The exercise calls for exact output of the lines between the one that contains "The height and width of the screenshot is (480, 700)." and the end of the data, with both ends kept and pictures left out.

--- Data for analysis ---

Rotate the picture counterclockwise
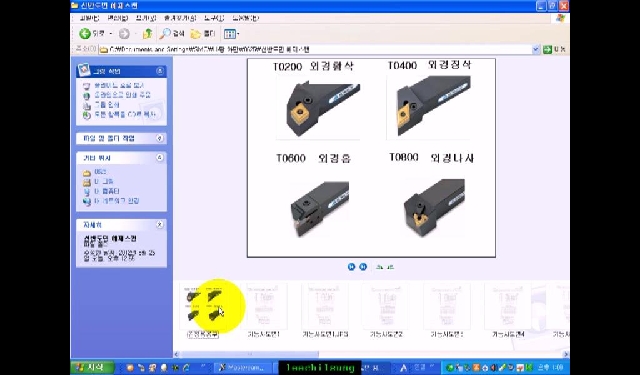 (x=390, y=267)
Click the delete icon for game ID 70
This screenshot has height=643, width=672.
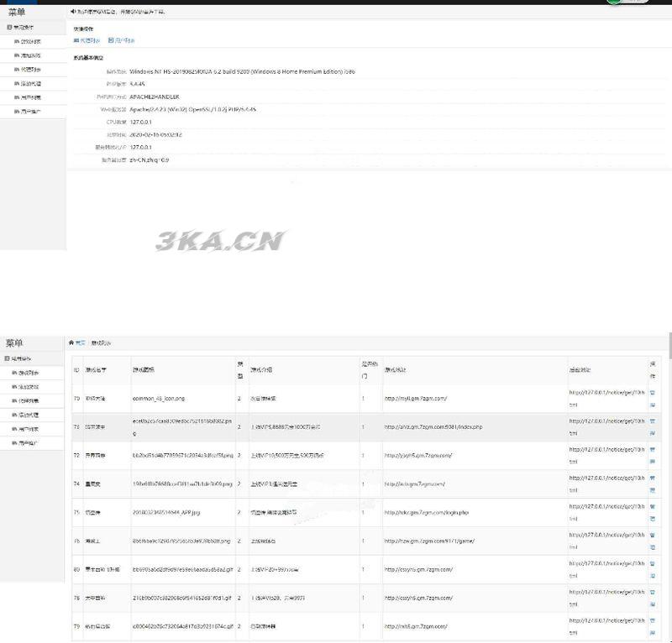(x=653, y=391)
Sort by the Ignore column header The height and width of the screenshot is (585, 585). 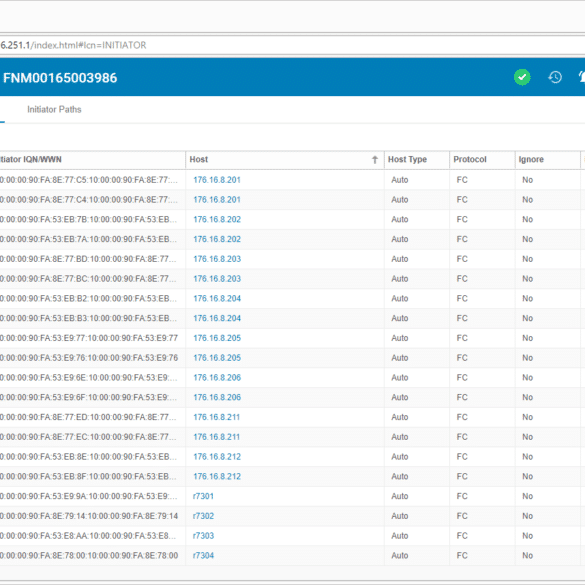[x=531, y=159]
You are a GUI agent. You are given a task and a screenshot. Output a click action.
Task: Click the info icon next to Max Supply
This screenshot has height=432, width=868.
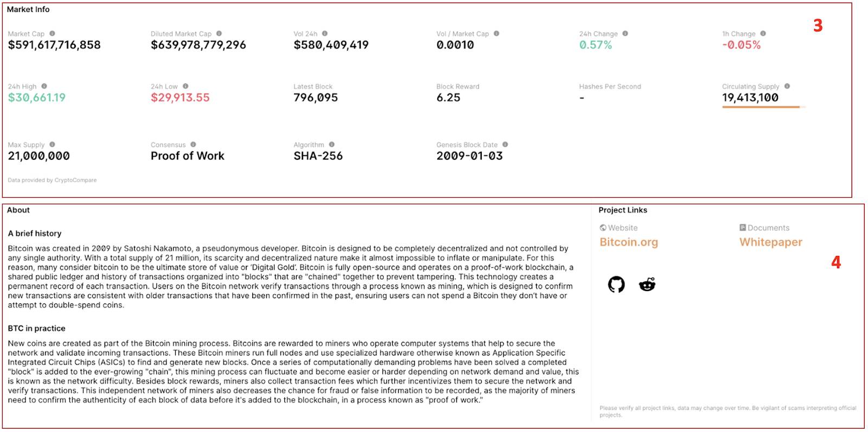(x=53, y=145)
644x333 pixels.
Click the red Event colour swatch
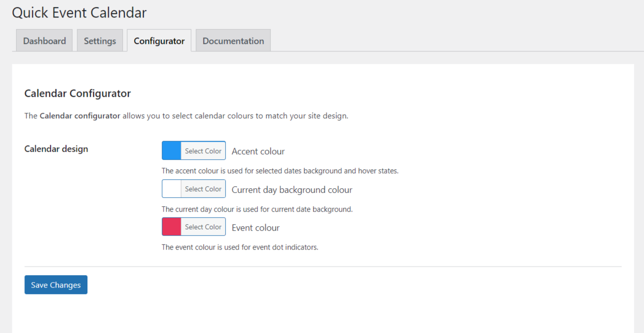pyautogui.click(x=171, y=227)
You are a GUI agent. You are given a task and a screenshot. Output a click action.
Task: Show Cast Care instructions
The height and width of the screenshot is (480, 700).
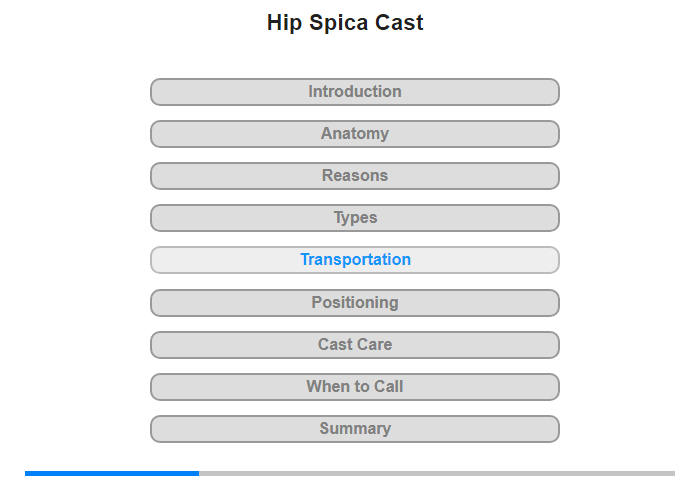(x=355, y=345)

---

== Task result ==
The height and width of the screenshot is (480, 700).
(x=355, y=345)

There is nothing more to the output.